**EXERCISE BRIEF**
Rewrite the stretch from the line containing "Blog (306, 21)" through the end of the data, putting "Find each element" in place of "Locate each element" and changing nothing else. Leave the pictures out of your answer.

# Start of RECORDS FOR PROCESSING

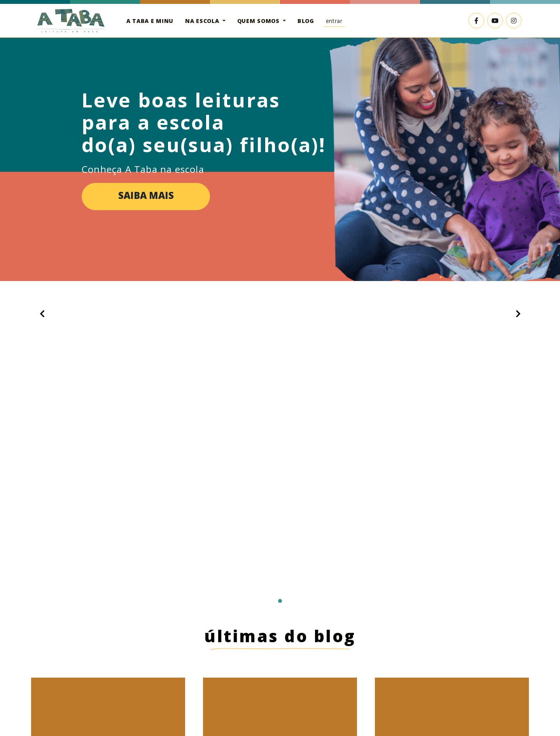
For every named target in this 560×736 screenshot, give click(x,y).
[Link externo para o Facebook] (476, 21)
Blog (306, 21)
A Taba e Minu (150, 21)
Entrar (334, 21)
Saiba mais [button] (146, 195)
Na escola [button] (203, 21)
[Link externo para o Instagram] (514, 21)
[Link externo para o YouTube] (495, 21)
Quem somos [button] (259, 21)
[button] (42, 314)
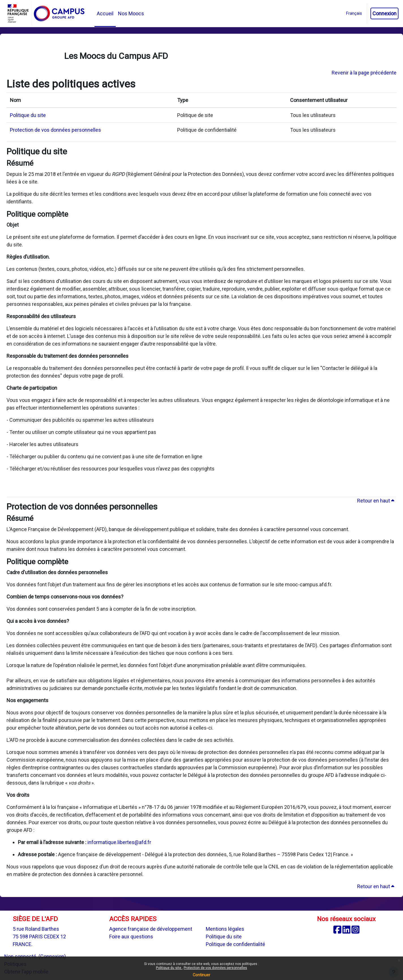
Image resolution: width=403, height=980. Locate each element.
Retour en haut (376, 501)
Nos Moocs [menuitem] (131, 13)
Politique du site (169, 968)
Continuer (202, 975)
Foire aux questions (131, 937)
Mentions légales (225, 929)
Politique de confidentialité (235, 944)
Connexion (384, 13)
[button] (354, 13)
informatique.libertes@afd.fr (119, 842)
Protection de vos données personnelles (215, 968)
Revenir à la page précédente (364, 73)
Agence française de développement (151, 929)
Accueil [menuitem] (105, 13)
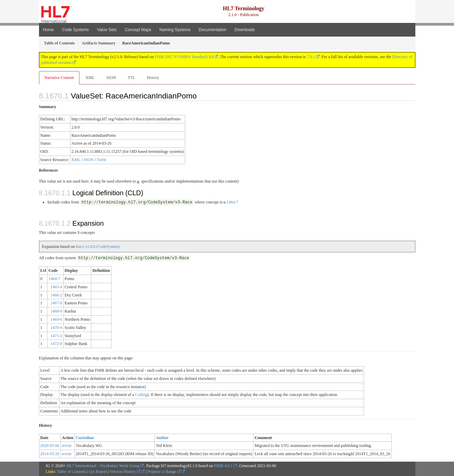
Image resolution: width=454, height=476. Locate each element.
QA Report (98, 472)
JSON (111, 78)
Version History (125, 472)
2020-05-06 (50, 446)
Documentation (212, 30)
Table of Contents (72, 472)
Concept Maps (138, 30)
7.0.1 (311, 57)
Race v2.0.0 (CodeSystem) (98, 247)
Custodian (85, 438)
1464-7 (232, 202)
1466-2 (56, 295)
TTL (131, 78)
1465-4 (56, 287)
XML (90, 78)
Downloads (245, 30)
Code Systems (76, 30)
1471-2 (56, 336)
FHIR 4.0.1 (223, 466)
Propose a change (164, 472)
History (153, 78)
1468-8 (56, 311)
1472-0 (56, 344)
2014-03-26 (50, 454)
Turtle (101, 160)
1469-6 (56, 319)
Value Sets (107, 30)
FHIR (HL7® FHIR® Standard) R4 (184, 57)
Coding (141, 395)
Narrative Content (59, 78)
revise (67, 446)
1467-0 (56, 303)
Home (49, 30)
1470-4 (56, 328)
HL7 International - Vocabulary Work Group (103, 466)
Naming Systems (175, 30)
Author (162, 438)
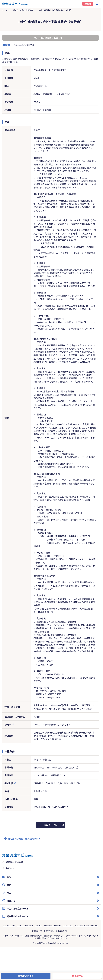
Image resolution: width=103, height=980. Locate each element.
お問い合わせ (49, 931)
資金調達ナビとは (14, 862)
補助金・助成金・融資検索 (23, 10)
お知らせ (10, 868)
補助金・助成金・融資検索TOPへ (24, 838)
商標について (37, 931)
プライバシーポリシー (25, 925)
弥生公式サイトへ (62, 931)
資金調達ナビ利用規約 (52, 925)
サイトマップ (68, 925)
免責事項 (38, 925)
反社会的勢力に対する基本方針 (86, 925)
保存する (79, 976)
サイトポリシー (9, 925)
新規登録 (88, 4)
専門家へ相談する (26, 976)
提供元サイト (51, 825)
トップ (5, 10)
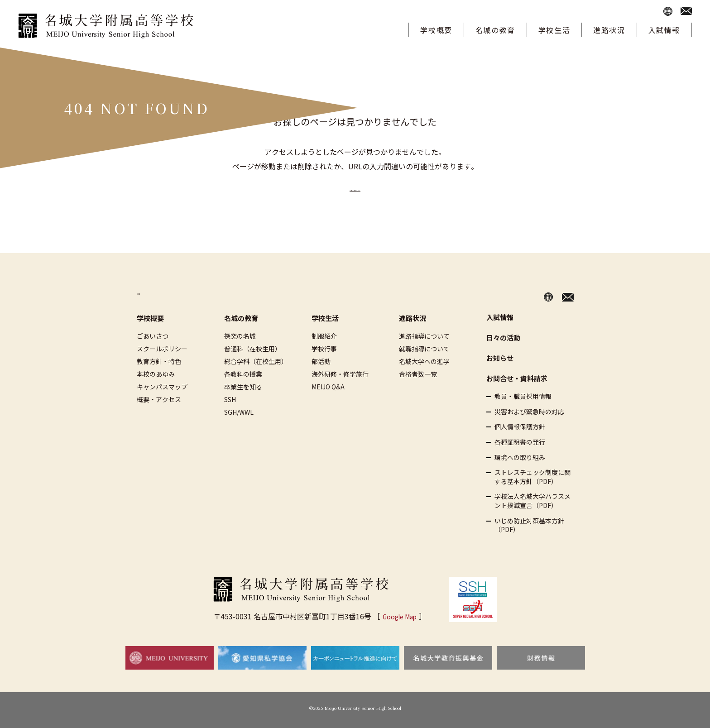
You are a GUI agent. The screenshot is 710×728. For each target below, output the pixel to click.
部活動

# End of RECORDS FOR PROCESSING

**RESPONSE**
Blog (306, 21)
A Taba e Minu (150, 21)
Entrar (334, 21)
Saiba mais [button] (146, 195)
Na escola [button] (203, 21)
[Link externo para o Instagram] (514, 21)
[Link externo para o YouTube] (495, 21)
Quem somos [button] (259, 21)
[button] (42, 314)
Image resolution: width=403, height=980. Find each element.
Retour en haut (376, 501)
Nos Moocs [menuitem] (131, 13)
Politique du site (169, 968)
Continuer (202, 975)
Foire aux questions (131, 937)
Mentions légales (225, 929)
Politique de confidentialité (235, 944)
Connexion (384, 13)
[button] (354, 13)
informatique.libertes@afd.fr (119, 842)
Protection de vos données personnelles (215, 968)
Revenir à la page précédente (364, 73)
Agence française de développement (151, 929)
Accueil [menuitem] (105, 13)
Image resolution: width=454, height=476. Find each element.
QA Report (98, 472)
JSON (111, 78)
Version History (125, 472)
2020-05-06 (50, 446)
Documentation (212, 30)
Table of Contents (72, 472)
Concept Maps (138, 30)
7.0.1 (311, 57)
Race v2.0.0 (CodeSystem) (98, 247)
Custodian (85, 438)
1464-7 (232, 202)
1466-2 (56, 295)
TTL (131, 78)
1465-4 (56, 287)
XML (90, 78)
Downloads (245, 30)
Code Systems (76, 30)
1471-2 (56, 336)
FHIR 4.0.1 (223, 466)
Propose a change (164, 472)
History (153, 78)
1468-8 (56, 311)
1472-0 (56, 344)
2014-03-26 (50, 454)
Turtle (101, 160)
1469-6 (56, 319)
Value Sets (107, 30)
FHIR (HL7® FHIR® Standard) R4 (184, 57)
Coding (141, 395)
Narrative Content (59, 78)
revise (67, 446)
1467-0 (56, 303)
Home (49, 30)
1470-4 (56, 328)
HL7 International - Vocabulary Work Group (103, 466)
Naming Systems (175, 30)
Author (162, 438)
Image resolution: width=103, height=980. Find each element.
お問い合わせ (49, 931)
資金調達ナビとは (14, 862)
補助金・助成金・融資検索 (23, 10)
お知らせ (10, 868)
補助金・助成金・融資検索TOPへ (24, 838)
商標について (37, 931)
プライバシーポリシー (25, 925)
弥生公式サイトへ (62, 931)
資金調達ナビ利用規約 (52, 925)
サイトマップ (68, 925)
免責事項 (38, 925)
反社会的勢力に対する基本方針 (86, 925)
保存する (79, 976)
サイトポリシー (9, 925)
新規登録 (88, 4)
専門家へ相談する (26, 976)
提供元サイト (51, 825)
トップ (5, 10)
You are a GUI agent. The screenshot is 710×728. For each target below, output the pixel to click.
部活動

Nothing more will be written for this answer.